> **What is needed**
Count how many of the lines below contain the word "more" and reply with the number alone.

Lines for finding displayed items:
· · ·
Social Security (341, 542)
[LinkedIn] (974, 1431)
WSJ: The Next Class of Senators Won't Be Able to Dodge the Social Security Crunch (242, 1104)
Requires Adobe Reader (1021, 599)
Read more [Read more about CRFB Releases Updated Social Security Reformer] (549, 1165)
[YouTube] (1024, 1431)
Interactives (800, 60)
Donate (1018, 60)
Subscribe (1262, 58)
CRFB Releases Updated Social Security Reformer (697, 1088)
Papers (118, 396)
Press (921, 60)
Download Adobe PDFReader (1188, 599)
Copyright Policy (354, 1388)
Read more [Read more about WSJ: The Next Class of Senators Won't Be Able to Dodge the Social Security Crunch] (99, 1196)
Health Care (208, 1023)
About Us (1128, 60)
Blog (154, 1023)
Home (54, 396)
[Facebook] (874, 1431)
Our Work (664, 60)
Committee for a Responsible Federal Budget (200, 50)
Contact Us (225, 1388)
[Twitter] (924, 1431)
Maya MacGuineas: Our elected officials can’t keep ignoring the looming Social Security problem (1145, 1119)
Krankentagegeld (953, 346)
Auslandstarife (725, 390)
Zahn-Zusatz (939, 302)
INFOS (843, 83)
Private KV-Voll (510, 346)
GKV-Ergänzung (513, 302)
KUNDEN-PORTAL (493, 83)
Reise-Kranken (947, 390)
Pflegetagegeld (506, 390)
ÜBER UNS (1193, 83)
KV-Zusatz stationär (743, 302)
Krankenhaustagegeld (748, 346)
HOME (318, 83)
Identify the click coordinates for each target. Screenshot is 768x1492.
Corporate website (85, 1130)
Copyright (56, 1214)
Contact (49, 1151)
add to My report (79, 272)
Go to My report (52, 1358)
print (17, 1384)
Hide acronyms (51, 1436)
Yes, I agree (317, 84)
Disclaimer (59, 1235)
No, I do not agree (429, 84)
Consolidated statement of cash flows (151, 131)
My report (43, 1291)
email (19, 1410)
· · ·
> **Completed task**
2